El mayor criminal de todos los tiempos

La síntesis anecdótica del origen de Fantomas dice tanto sobre este personaje y el sentido de la obra literaria que lleva su nombre que merece ser contada de nuevo. Ocurre hace exactamente un siglo, en París.

Pierre Souvestre, periodista y abogado, apasionado por los autos y organizador de rallys, ex director de Le Monde diplomatique, había escrito de manera conjunta con su secretario, Marcel Allain, un folletín titulado Rour , que habían publicado con bastante éxito en 1909 en la revista L’auto (hoy L’Equipe), en la que Souvestre colaboraba.

Como ejercicio de marketing, para mantener el interés de los lectores mientras se les ocurría un nuevo folletín, habían empezado a publicar en L’Auto una serie de viñetas en las que se anticipaba que dos periodistas del medio estaban tras la pista de un escándalo de proporciones, que había sucedido en una carrera, y que se publicaría apenas hubiesen terminado de confirmarlo.

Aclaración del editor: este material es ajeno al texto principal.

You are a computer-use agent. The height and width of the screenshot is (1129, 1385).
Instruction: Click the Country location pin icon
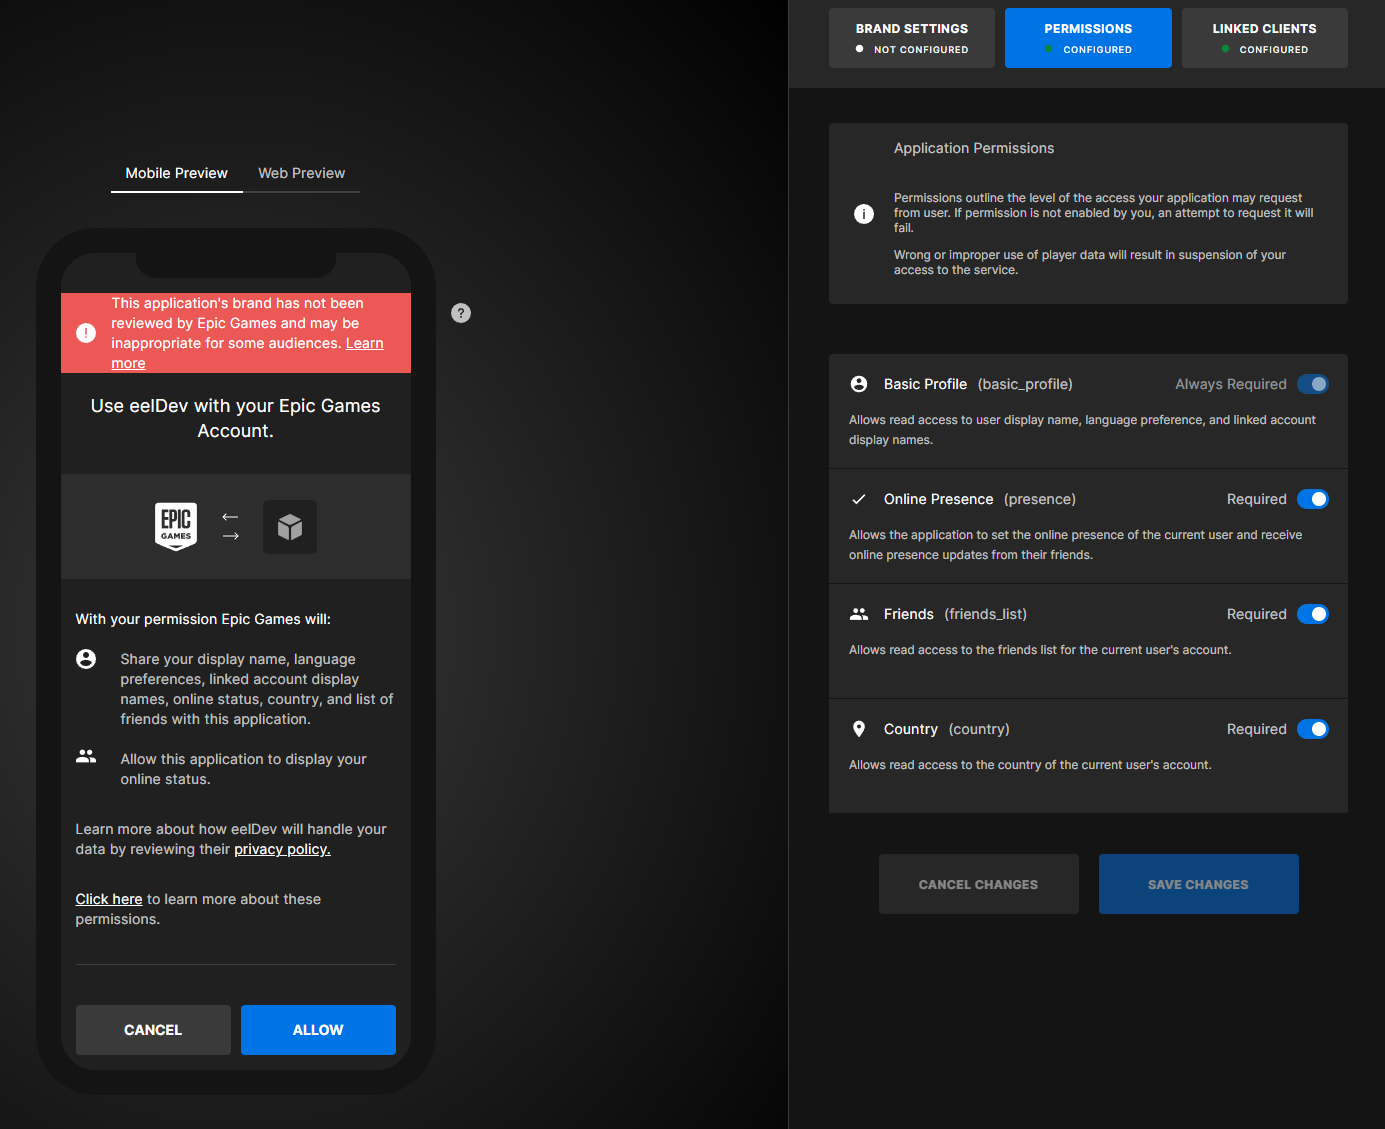tap(859, 729)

El director del diario Le Matin, uno de los más influyentes del momento, que había pasado por un incidente confuso en una competencia, se sintió aludido, y fue a L’Auto a quejarse. Descubrió que los periodistas no sabían nada de su caso, ni de ningún otro, y que simplemente estaban implementando una estrategia publicitaria. El hombre quedó tan impresionado con la visión comercial de Allain y Souvestre, que le recomendó a su amigo, el editor Artheme Fayard, que los contratara.